Keeping structural checks and sports grounds inspections high on the agenda
The COVID-19 pandemic has had a massive impact on sport over the last year. Despite these challenges, ground management continues to have a responsibility to ensure any sports ground structures receive adequate inspections and appraisal of their structural integrity.
Owners of sports grounds should arrange a detailed structural inspection and appraisal periodically, carried out by a competent person to ensure that all structural elements are adequate in the light of current circumstances and use.
Back in 1998, the Standing Committee on Structural Safety (SCOSS) recommended that sports grounds carry out a structural appraisal every 6 to 10 years quoting; “The period between structural appraisals could perhaps be related to the type of structure, number and condition of critical components and potential susceptibility to disproportionate collapse. A period of 6-10 years is likely to be appropriate for most large stadia structures.” The Guide to Safety at Sports Grounds (Green Guide) reinforces this view.
Further, the general safety certificate should condition that at periods not exceeding 12 months the grounds safety management team provide written assurance that the structural elements have been inspected by a competent person and found to be adequate.

▶ _Provided data_
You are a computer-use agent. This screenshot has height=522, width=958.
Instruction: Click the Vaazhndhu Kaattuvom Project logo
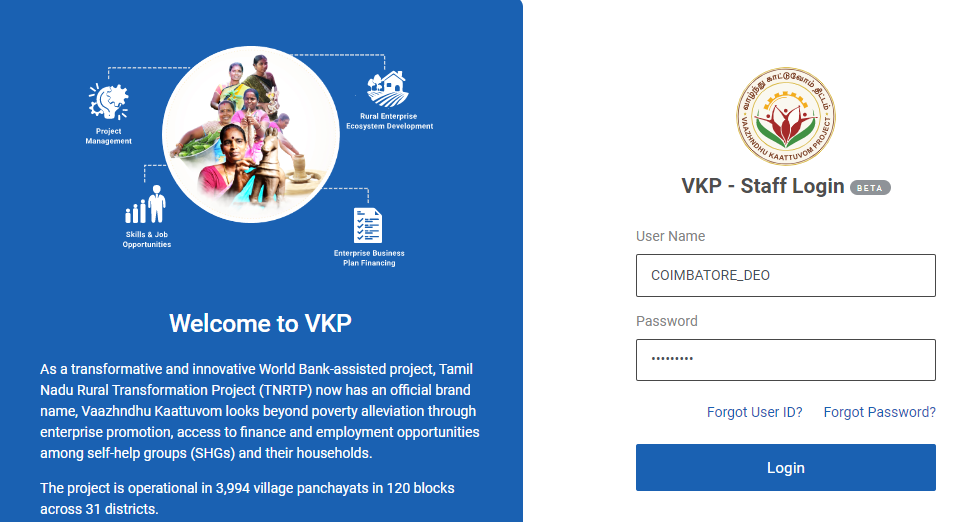(786, 117)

▶ _Questions on the material_
1 - In the sports grounds text, rewrite the passage that begins at "Owners of sports" and ends after "reinforces this view.", replacing "competent person" with "qualified engineer".
2 - According to the SCOSS quotation in the sports grounds text, what factors could the period between structural appraisals be related to?

▶ _Answers by item_
1 -
Owners of sports grounds should arrange a detailed structural inspection and appraisal periodically, carried out by a qualified engineer to ensure that all structural elements are adequate in the light of current circumstances and use.
Back in 1998, the Standing Committee on Structural Safety (SCOSS) recommended that sports grounds carry out a structural appraisal every 6 to 10 years quoting; “The period between structural appraisals could perhaps be related to the type of structure, number and condition of critical components and potential susceptibility to disproportionate collapse. A period of 6-10 years is likely to be appropriate for most large stadia structures.” The Guide to Safety at Sports Grounds (Green Guide) reinforces this view.

2 -
- the type of structure
- the number and condition of critical components
- potential susceptibility to disproportionate collapse